- **SUPPLIED RECORDS**
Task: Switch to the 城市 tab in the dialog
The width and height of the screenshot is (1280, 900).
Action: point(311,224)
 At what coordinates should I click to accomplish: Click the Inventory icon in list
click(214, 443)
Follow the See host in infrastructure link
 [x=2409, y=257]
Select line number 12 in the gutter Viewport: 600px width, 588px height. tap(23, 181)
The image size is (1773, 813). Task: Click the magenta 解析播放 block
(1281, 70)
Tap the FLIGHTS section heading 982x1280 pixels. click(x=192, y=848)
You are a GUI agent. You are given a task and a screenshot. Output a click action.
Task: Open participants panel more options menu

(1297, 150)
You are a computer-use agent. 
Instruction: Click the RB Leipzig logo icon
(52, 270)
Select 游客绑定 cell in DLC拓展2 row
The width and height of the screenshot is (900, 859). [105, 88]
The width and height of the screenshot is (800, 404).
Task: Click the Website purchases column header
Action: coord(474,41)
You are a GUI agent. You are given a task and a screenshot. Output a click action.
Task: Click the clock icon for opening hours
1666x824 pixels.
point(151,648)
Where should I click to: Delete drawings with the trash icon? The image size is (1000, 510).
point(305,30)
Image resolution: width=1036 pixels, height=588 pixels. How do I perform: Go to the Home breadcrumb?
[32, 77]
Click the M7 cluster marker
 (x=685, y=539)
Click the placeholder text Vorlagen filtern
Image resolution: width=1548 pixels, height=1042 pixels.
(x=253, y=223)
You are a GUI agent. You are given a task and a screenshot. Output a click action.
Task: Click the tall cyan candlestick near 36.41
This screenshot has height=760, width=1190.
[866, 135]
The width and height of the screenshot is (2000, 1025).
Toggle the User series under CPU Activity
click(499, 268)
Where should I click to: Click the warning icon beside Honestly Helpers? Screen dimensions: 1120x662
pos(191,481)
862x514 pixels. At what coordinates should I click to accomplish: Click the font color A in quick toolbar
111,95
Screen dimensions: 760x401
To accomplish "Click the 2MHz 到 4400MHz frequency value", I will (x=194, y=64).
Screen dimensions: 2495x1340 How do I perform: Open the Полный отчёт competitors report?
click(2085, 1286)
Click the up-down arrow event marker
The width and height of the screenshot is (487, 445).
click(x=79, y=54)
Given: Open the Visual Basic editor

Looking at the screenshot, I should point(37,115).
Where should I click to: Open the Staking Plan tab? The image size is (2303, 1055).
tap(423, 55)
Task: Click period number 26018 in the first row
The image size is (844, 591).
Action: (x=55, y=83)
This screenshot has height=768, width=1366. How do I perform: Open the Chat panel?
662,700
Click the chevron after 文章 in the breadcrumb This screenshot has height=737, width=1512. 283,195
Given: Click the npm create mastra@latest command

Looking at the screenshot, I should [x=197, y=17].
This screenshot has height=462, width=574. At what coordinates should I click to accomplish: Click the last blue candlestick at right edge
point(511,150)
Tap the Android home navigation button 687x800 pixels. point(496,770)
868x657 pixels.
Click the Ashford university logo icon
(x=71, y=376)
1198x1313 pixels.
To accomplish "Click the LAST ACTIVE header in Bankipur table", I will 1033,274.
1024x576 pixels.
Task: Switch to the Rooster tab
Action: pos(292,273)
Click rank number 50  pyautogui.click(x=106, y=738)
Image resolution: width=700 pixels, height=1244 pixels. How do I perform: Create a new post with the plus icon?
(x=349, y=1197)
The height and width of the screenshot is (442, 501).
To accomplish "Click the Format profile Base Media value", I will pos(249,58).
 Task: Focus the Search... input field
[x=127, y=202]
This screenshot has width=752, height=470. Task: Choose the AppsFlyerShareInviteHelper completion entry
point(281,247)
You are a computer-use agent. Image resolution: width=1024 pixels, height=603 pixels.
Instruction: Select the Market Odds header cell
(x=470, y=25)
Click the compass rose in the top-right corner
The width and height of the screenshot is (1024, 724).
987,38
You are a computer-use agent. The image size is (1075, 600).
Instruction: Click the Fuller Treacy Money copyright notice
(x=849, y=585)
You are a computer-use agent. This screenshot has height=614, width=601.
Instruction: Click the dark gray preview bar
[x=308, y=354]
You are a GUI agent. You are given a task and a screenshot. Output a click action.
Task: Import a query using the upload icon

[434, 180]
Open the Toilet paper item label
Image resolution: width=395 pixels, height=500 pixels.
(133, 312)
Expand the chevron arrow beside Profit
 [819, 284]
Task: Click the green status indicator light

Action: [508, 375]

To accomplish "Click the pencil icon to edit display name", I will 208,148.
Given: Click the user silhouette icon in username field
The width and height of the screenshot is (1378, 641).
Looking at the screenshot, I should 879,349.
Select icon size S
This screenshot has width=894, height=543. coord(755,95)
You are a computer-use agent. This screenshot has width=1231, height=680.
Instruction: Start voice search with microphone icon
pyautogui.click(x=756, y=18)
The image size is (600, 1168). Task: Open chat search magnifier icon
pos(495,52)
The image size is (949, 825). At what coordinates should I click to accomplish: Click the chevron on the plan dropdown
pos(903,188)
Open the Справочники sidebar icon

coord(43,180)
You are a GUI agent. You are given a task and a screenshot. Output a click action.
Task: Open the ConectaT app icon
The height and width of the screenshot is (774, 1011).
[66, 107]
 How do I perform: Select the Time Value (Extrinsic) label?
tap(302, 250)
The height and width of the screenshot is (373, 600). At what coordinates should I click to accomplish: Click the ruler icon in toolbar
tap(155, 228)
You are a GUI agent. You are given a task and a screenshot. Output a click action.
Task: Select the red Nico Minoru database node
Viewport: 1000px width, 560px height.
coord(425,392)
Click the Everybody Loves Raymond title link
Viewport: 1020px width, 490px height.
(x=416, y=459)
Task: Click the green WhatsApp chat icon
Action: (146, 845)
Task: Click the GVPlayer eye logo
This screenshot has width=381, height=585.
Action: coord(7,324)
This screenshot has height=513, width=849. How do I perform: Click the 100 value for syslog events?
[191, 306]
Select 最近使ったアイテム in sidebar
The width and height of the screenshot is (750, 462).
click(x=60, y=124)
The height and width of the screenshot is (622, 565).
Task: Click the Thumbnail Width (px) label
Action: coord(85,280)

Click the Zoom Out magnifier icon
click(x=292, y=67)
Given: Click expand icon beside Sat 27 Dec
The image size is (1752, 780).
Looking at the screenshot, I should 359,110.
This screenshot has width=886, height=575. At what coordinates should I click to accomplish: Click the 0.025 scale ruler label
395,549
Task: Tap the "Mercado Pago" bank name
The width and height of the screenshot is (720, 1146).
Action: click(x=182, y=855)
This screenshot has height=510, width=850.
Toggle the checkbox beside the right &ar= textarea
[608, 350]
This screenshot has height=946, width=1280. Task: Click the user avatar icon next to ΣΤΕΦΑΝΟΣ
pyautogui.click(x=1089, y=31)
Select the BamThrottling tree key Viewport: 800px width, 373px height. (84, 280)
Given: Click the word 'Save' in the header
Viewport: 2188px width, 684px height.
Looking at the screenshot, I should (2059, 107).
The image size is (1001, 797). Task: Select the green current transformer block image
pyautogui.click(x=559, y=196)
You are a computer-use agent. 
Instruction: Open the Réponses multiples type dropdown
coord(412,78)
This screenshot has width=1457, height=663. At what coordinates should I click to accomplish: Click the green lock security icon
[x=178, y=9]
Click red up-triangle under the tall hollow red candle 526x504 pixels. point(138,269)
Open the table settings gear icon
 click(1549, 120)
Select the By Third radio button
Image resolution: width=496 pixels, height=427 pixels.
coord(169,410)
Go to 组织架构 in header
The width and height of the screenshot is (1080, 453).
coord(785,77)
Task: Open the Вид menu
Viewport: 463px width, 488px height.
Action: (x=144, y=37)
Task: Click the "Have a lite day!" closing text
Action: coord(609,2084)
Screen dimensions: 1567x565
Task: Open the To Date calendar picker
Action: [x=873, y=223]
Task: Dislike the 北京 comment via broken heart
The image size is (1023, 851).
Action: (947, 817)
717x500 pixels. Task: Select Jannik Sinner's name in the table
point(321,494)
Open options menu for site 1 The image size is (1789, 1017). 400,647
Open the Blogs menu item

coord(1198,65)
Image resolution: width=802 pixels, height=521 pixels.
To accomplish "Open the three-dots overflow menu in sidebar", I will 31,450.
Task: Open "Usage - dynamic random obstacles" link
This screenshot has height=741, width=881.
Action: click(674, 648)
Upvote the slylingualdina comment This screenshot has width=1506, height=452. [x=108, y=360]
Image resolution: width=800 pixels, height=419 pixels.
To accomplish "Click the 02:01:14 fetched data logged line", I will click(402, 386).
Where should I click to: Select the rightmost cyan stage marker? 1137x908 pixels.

- **EXERCISE PROMPT**
Give only the number of lines above that hold the string "tall".

- **RESULT OF THE TASK**
2